Amos Diaries Uganda Limited
- Company type: Private
- Industry: Dairy processing
- Founded: May 13, 2014; 12 years ago
- Headquarters: Akageti, Kiruhura District, Uganda
- Key people: Dewan C. Pruthi Chairman
- Products: Anhydrous milk fat, ghee, casein, and whey

= Amos Dairies Uganda Limited =

Dairy processing company in Uganda

Amos Dairies Uganda Limited, also Amos Dairies, is a dairy processing company in Uganda. It is a subsidiary of Amos Dairies Limited, an Indian company with headquarters in New Delhi, India.

==Location==
The head office and factory of Amos Dairies Uganda Limited are located in the town called Akageti, in Kiruhura District, in the Ankole sub-region of the Western Region of Uganda. Akageti is located approximately 52 km north-east of Mbarara, the largest city in the sub-region, along the Masaka–Mbarara Road. This is approximately 217.5 km, by road, southwest of Kampala, the capital and largest city in that country.

==Overview==
The factory, which took approximately 18 months to construct, cost about US$22 million (about USh55.8 billion, at that time).

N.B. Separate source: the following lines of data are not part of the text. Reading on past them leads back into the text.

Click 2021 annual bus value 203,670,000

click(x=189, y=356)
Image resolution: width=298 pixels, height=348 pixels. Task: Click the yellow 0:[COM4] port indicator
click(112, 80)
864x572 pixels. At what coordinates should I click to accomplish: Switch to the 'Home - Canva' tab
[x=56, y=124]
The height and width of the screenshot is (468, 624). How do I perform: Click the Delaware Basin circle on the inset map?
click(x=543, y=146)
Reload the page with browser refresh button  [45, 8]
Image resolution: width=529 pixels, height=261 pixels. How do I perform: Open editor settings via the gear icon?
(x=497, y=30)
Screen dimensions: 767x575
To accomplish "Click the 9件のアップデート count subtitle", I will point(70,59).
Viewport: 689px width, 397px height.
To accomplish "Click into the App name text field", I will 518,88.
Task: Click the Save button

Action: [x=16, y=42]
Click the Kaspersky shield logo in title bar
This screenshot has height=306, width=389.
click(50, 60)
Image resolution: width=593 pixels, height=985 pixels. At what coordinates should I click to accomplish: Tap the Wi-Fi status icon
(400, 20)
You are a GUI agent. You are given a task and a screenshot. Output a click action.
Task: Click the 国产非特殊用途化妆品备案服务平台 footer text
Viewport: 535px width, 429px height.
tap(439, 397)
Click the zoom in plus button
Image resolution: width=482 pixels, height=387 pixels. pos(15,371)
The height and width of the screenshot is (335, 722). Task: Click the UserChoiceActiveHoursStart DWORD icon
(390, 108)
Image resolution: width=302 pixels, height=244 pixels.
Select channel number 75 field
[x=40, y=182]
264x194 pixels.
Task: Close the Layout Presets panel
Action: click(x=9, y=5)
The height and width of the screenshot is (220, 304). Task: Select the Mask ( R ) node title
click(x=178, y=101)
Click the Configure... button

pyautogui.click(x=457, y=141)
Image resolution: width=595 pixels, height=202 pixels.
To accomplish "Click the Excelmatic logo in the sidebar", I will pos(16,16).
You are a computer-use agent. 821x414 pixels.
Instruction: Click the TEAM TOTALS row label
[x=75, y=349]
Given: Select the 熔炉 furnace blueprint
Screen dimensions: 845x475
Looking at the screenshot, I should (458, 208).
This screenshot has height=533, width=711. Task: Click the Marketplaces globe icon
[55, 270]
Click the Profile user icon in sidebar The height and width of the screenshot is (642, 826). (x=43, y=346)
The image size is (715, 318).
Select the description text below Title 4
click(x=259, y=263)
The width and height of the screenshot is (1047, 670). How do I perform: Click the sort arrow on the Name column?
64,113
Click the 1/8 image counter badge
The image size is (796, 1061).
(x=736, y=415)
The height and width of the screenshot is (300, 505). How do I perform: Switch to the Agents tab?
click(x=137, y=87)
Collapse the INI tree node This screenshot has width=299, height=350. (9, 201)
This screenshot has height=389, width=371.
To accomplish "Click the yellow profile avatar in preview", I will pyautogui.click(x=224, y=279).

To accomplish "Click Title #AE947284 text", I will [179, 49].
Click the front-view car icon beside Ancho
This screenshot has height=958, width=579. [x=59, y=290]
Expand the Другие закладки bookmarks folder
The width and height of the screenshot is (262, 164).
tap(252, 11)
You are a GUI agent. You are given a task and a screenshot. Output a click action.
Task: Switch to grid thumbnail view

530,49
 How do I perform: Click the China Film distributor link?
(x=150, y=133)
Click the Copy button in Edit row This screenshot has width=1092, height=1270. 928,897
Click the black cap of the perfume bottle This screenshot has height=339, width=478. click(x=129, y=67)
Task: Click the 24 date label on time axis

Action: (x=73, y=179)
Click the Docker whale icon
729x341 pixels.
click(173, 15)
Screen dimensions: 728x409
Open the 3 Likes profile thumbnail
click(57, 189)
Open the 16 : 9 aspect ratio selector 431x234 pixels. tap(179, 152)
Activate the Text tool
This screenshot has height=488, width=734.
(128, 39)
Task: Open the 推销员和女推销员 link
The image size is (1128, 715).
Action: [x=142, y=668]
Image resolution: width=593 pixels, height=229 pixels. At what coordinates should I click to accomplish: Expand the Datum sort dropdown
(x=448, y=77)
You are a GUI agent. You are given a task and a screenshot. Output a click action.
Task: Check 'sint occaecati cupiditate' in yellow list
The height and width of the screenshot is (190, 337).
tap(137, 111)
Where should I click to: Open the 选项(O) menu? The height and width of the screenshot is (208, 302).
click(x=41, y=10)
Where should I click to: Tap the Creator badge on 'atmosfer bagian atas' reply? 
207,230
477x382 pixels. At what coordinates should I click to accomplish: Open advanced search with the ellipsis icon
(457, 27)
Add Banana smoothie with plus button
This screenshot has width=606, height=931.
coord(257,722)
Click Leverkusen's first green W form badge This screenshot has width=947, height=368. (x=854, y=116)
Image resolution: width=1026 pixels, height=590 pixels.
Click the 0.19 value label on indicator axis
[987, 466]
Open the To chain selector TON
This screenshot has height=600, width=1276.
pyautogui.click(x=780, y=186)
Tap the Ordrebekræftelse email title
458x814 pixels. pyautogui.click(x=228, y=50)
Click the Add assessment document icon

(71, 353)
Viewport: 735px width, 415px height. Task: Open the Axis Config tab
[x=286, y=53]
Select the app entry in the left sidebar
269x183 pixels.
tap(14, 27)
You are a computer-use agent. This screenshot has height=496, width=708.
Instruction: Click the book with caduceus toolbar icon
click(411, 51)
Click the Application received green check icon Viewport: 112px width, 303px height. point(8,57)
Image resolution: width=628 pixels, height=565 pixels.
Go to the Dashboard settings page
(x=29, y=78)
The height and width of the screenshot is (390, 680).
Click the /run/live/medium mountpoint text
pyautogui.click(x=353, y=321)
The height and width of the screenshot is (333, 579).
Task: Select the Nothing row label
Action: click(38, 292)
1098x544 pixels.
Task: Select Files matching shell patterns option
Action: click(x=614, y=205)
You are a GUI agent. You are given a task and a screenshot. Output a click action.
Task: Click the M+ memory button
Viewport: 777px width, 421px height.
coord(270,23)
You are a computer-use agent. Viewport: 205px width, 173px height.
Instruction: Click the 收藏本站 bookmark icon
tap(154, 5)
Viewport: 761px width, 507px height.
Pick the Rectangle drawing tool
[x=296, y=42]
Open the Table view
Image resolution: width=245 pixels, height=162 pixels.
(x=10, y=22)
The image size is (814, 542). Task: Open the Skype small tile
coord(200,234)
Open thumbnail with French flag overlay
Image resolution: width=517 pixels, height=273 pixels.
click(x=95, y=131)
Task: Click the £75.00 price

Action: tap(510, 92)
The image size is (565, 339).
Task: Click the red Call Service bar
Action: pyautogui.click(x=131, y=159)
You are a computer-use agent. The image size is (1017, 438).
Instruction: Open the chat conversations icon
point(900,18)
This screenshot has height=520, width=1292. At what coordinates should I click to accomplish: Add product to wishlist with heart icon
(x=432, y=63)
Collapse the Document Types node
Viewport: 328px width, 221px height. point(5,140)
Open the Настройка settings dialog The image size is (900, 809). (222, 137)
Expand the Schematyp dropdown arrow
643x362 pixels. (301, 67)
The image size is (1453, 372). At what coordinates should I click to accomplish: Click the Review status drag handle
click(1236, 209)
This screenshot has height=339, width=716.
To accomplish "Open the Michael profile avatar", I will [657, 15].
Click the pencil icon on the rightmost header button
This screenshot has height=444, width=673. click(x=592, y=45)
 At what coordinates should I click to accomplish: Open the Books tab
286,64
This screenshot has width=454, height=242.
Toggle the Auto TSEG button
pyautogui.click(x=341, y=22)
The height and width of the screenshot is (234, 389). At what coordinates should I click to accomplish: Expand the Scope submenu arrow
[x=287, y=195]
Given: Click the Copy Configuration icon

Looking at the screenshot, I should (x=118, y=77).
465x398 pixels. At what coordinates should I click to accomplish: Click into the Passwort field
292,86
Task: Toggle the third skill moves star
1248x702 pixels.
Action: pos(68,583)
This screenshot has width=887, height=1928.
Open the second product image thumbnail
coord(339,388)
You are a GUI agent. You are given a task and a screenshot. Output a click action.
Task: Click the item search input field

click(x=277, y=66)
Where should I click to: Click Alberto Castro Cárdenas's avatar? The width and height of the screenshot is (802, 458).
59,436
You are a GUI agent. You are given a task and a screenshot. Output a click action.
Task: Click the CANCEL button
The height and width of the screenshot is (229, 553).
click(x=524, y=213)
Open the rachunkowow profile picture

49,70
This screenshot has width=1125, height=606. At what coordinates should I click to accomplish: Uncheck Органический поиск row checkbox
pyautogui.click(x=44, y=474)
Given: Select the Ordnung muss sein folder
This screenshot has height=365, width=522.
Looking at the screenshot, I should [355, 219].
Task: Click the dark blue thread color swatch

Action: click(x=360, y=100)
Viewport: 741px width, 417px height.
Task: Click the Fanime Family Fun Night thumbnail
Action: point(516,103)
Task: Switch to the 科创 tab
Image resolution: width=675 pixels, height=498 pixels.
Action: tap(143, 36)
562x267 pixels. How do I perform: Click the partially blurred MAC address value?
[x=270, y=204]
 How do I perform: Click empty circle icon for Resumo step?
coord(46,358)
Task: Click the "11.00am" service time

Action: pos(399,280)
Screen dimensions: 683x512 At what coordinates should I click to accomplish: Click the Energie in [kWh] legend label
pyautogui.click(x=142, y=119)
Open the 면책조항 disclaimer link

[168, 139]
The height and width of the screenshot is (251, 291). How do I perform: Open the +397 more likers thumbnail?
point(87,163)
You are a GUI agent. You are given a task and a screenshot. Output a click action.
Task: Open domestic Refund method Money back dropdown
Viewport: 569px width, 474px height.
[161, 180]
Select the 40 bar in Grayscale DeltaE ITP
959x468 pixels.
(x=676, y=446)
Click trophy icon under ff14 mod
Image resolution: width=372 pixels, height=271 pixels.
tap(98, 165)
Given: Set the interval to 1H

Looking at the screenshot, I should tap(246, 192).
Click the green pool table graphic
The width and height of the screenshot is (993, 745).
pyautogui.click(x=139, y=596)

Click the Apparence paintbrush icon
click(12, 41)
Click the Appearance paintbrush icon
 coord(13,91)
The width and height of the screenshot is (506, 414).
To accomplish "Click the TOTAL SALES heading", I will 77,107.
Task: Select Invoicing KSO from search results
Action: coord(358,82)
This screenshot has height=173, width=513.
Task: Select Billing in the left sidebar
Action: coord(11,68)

Beginning with capacity of 400,000 liters per day. It was expected that production would gradually be increased to 2 million liters daily. Most of the products that this factory puts out are exported to various regions of the world, including the United States of America. The local farmers in the district and sub-region are expected to benefit from the ready market for their milk at competitive prices.

==Operations==
Amos Dairies Uganda Limited purchases raw milk from 7,000 to 10,000 smallholder farmers in the community, through cooperative societies and middlemen. The milk is processed into  Anhydrous milk fat, Butter, Ghee, Casein and Whey. The factory products are exported, to earn the country valuable foreign exchange. In February 2020, Amos Diaries began to purchase raw milk from Kabula Farmers’ Cooperative Society, in Lyantonde District, the district to the immediate east of Kiruhura District, where the factory is located.